Commendation: The Diamond Engineering Building, The University of Sheffield
Representing The University of Sheffield’s largest ever investment in teaching and learning, The Diamond Engineering Building is a new undergraduate facility.
Architect: Twelve Architects
Structural engineer: Arup
Steelwork contractor: Billington Structures Ltd
Main contractor: Balfour Beatty
Client: The University of SheffieldSheffield University’s 19,500m² Diamond Engineering Building will provide specialist engineering laboratories, lecture theatres, flexible seminar rooms, open-plan learning and social spaces, integrated formal and informal learning environments, a library and a café.
The intention is that the six-storey building will promote collaborative working and multi-disciplinary learning for the 5,000 student study spaces available.
The Diamond’s design is said to be both conceptual and practical, as well as being sympathetic to the existing architecture of the area – in particular the stone tracery of St George’s Church windows from which the exterior panelling was inspired.

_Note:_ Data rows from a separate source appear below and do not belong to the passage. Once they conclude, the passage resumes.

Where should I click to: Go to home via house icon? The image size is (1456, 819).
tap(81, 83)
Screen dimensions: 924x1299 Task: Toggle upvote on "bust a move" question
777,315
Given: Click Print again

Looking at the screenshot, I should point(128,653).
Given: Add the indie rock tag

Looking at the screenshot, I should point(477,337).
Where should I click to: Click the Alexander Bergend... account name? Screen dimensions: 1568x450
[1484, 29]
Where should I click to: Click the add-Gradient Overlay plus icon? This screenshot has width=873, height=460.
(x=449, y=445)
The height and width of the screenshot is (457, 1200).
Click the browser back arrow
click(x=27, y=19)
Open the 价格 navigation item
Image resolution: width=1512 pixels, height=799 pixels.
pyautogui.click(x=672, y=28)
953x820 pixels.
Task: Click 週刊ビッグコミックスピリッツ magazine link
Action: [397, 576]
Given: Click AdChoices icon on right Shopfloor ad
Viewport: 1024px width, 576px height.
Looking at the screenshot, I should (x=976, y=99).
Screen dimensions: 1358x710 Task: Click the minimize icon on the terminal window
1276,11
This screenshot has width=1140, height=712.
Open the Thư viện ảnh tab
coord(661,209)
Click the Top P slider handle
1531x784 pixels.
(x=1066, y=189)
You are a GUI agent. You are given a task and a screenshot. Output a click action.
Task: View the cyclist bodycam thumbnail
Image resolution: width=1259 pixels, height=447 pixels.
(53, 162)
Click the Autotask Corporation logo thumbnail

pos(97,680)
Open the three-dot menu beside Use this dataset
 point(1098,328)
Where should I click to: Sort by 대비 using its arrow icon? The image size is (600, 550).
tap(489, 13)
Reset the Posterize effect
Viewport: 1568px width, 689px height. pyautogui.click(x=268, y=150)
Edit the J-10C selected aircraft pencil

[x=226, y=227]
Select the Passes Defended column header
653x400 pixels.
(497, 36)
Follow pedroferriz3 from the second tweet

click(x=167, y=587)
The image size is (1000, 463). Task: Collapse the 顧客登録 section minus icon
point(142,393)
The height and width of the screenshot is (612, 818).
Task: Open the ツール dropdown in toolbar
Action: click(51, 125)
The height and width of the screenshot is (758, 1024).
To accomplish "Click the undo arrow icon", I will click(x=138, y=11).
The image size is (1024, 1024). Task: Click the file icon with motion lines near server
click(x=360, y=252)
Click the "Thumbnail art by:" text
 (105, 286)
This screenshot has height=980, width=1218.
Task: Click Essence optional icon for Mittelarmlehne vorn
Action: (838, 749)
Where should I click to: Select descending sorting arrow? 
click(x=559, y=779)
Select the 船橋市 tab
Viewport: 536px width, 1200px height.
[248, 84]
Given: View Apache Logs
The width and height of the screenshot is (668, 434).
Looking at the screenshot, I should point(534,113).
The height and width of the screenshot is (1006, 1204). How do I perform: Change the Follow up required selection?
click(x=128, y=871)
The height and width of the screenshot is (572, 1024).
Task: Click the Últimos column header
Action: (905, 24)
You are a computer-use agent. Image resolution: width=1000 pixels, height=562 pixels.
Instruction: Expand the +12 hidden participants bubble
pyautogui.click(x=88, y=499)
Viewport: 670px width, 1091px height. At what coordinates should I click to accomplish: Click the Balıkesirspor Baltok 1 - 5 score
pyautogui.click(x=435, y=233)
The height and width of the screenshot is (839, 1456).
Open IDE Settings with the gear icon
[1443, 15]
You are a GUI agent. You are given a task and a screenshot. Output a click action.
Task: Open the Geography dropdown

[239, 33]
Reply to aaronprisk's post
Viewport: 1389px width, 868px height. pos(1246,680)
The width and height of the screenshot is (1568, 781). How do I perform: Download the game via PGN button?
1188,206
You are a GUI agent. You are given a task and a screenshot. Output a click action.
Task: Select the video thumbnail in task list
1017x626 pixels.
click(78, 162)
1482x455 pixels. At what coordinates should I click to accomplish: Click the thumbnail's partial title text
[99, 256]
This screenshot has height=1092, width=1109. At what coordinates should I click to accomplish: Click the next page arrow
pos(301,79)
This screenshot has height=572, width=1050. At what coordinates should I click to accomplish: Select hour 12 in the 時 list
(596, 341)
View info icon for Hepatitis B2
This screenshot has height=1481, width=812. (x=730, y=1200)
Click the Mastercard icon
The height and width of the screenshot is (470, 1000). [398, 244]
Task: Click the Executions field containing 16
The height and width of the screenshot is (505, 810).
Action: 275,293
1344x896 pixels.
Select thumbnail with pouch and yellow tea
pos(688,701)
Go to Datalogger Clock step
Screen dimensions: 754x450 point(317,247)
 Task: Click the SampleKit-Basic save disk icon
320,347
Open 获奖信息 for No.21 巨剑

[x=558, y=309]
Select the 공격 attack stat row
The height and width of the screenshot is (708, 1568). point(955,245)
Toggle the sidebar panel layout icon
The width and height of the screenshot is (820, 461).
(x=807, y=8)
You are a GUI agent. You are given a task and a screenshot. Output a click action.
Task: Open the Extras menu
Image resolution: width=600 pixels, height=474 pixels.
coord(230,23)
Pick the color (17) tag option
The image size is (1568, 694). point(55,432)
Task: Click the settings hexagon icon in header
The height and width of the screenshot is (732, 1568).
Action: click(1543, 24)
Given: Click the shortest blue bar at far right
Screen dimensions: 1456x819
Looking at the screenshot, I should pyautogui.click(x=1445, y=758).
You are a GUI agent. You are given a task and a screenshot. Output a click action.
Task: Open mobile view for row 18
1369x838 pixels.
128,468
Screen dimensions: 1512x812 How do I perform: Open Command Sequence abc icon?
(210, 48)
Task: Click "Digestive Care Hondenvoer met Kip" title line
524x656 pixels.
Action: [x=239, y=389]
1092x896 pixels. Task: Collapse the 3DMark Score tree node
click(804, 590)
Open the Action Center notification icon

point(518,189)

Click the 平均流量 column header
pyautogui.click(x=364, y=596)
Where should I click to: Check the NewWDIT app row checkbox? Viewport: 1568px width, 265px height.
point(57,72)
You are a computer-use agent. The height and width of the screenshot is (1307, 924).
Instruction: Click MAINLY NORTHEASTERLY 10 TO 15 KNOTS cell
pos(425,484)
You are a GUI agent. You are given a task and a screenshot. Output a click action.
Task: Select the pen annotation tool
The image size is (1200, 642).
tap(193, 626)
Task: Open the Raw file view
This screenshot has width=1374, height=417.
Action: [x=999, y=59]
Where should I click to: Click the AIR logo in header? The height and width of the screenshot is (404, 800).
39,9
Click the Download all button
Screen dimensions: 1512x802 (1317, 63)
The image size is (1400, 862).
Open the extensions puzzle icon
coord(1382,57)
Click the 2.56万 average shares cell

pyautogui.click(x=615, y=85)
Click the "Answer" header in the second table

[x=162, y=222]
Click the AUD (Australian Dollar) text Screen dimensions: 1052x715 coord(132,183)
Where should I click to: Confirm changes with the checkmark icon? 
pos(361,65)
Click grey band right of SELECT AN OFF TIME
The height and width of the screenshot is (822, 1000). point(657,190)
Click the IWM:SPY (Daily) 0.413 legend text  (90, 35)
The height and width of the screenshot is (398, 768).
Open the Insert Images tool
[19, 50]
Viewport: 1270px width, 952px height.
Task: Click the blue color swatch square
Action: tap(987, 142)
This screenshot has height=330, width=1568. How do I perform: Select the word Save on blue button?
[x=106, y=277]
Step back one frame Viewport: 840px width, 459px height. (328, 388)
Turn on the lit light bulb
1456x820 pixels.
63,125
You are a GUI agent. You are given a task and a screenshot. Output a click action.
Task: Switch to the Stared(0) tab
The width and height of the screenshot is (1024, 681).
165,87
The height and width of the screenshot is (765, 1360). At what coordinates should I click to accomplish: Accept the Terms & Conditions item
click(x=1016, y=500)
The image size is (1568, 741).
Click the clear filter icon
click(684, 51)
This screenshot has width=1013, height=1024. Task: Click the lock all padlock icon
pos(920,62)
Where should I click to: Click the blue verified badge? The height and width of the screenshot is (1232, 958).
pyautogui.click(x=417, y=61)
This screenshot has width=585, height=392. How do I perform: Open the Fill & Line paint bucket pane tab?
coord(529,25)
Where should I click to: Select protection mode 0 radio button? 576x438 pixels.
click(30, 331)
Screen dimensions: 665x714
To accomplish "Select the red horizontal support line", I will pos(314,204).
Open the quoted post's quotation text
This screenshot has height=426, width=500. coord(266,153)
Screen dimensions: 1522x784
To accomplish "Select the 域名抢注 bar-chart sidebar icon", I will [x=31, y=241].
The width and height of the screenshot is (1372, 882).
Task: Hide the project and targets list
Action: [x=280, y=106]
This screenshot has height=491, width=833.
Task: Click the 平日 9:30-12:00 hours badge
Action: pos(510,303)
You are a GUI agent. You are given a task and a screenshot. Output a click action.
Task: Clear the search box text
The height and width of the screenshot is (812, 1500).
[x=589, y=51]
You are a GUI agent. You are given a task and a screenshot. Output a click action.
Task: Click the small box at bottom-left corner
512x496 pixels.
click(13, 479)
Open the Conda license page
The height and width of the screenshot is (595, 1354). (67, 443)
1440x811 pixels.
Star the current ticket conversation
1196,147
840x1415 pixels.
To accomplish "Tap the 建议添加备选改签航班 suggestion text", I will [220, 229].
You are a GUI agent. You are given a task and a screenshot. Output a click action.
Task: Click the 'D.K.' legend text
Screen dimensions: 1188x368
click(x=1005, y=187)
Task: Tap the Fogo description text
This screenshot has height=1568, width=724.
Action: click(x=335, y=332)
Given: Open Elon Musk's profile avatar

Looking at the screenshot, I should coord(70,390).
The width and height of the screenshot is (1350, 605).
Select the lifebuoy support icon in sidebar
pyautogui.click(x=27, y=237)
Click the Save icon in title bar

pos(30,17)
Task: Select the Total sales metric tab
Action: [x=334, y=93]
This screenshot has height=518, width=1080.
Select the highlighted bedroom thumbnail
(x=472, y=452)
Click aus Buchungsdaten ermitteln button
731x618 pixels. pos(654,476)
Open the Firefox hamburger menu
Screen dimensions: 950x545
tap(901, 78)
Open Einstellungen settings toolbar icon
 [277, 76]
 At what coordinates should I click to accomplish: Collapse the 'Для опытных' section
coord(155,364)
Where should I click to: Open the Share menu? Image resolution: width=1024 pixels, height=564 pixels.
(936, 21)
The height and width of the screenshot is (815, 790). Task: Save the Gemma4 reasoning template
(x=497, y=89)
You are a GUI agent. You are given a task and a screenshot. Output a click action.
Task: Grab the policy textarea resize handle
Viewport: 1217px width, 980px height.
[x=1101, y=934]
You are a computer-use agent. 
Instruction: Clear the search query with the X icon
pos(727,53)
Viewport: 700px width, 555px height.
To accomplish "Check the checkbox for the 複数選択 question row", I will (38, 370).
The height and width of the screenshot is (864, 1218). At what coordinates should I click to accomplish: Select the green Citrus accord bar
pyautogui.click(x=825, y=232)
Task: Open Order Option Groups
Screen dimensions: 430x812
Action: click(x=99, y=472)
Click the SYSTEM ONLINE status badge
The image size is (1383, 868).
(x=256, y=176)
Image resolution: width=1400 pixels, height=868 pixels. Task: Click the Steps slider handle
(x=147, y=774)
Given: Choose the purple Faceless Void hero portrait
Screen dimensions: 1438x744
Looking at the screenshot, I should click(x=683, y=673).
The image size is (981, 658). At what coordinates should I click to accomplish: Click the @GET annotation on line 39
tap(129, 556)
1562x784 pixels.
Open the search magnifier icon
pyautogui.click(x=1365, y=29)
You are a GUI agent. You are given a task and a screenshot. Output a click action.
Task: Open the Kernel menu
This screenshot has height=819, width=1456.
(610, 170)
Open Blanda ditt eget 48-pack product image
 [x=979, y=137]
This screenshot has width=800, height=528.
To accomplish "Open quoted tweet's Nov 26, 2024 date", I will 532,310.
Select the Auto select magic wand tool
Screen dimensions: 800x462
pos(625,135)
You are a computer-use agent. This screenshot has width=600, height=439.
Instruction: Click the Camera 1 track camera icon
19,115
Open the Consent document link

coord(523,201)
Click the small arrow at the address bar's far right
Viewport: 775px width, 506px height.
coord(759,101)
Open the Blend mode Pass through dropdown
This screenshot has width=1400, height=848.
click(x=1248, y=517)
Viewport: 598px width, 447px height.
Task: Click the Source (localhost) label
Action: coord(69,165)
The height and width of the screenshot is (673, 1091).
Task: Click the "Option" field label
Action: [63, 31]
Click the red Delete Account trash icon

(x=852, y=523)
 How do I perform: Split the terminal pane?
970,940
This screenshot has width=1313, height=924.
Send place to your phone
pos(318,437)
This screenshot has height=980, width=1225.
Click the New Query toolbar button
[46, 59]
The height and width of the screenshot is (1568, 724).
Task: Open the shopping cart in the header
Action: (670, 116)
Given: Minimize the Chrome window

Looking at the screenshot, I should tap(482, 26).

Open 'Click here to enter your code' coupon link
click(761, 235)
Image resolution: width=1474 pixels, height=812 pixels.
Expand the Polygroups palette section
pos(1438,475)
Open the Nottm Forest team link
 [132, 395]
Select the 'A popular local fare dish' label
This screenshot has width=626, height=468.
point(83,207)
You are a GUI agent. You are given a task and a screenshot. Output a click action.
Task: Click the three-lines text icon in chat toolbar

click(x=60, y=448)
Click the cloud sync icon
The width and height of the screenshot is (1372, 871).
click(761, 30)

Designed by London-based Twelve Architects, the building’s name derives from its unique exterior façade of interconnected diamonds in anodised aluminium that are fitted to the exterior glass cladding.
“Using steelwork within this hybrid designed building helped us create the central atrium with lightweight and slender columns,” says Twelve Architects Director Matt Cartwright. “While the feature cladding system is also hung from a roof level steel truss.”
With a BREEAM ‘Excellent’ rating, the structure is also environmentally efficient. The explicit positioning of windows maximises the inflow of natural light into the laboratories, and aids ventilation without the sole reliance on air conditioning.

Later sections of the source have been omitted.